*** Passage for review ***
Backtracking Tool Root-Tracker to Identify True Source of Cyber Crime
Patil Rachana Yogesh, Devane Satish R.
Abstract
The main goal of the network forensic tools is to collect legal evidence of cybercrime from the network environment by capturing, recording and analyzing the network packets. Such tools aim to determine the source of network security attacks. Majority of existing network forensic tools are based on the concept of IP traceback that helps the investigator to reach up to the source of a cyberattack. However, the limitation of these existing techniques is that the investigation ends at the edge router or ISP of the attacker. But the original attacker is hiding somewhere behind the ISP. Reaching up to them is the most critical aspect of network forensics. This paper broadly aims at building secure and forensically sound framework called Root-tracker for Identification of real source of cybercrime by reaching beyond the ISP. The approach of device fingerprinting is used for unique identification of criminal device which will act as legal and infallible evidence in court of law. Root Tracker has been implemented as a prototype and deployed on AWS. Testing is done in real time environment and the results shows that Root-Tracker is able to verify the evidences partially. Even if the attacker tries to format the system or modifies any of device parameter Root-Tracker can still identify the attacker device and generates partial evidence match report.
*** End of Passage for review ***
■ **Work order**
According to the abstract on Root-Tracker, where does an investigation using existing IP traceback techniques end?
*** Entries provided ***
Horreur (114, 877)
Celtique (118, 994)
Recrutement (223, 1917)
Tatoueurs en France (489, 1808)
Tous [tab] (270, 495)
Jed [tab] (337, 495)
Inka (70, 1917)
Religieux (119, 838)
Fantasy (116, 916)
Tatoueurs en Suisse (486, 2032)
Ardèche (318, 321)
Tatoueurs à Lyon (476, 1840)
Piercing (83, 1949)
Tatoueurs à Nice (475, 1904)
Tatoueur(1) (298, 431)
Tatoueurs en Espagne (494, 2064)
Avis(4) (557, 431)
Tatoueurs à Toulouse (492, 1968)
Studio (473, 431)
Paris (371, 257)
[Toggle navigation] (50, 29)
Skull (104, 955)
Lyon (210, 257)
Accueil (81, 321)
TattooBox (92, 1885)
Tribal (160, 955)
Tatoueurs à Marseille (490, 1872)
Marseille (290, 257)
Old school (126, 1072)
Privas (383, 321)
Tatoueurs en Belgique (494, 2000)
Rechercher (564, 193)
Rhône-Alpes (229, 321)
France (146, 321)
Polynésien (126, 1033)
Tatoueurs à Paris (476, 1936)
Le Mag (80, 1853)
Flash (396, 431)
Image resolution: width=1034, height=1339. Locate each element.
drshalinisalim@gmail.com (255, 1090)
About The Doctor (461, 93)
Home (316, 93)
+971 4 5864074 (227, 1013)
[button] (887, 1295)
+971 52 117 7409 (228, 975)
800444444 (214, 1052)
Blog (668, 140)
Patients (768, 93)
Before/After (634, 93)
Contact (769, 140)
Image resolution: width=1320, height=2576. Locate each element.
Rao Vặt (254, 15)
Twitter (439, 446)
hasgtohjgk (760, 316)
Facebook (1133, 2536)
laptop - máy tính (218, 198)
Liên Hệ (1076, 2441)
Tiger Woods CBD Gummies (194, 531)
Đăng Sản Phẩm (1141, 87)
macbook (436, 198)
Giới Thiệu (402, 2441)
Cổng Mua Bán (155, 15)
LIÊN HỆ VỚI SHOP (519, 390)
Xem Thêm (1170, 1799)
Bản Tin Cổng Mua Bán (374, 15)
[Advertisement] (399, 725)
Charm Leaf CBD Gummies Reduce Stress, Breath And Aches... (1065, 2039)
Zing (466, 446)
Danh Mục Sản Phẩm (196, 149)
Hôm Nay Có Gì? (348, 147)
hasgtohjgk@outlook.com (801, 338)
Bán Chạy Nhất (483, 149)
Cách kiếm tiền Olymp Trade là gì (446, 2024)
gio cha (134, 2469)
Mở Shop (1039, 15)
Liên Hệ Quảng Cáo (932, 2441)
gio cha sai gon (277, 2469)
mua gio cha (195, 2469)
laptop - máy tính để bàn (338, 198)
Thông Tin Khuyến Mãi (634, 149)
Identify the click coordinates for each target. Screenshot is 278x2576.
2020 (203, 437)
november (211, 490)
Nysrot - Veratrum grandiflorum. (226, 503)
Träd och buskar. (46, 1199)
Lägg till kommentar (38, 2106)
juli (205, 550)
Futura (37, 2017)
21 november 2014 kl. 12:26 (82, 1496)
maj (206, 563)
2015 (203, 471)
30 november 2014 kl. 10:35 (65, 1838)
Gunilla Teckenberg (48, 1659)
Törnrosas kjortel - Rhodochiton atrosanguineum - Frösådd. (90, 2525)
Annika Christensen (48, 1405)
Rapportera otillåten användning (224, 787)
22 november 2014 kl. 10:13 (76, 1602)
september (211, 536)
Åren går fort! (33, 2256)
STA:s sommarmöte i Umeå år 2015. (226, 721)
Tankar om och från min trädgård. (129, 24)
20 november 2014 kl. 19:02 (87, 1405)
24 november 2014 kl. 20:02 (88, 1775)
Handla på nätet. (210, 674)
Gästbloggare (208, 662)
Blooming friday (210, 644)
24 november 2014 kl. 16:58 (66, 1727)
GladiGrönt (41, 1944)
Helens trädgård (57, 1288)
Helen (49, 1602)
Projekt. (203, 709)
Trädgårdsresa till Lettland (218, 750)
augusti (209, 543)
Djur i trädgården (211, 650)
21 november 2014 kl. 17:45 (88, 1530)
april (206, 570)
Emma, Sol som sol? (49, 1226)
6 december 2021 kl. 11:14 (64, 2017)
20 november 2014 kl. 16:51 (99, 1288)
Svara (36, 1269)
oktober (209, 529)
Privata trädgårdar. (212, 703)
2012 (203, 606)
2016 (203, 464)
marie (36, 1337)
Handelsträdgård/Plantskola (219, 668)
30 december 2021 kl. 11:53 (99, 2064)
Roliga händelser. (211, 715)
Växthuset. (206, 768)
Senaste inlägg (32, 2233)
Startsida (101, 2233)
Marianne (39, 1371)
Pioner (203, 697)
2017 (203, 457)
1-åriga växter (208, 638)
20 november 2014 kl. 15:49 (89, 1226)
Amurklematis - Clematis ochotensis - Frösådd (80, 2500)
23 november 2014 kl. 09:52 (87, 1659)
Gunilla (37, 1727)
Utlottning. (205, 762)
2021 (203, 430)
*** End of Entries provided ***
■ **Response to this exercise**
It ends at the edge router or ISP of the attacker.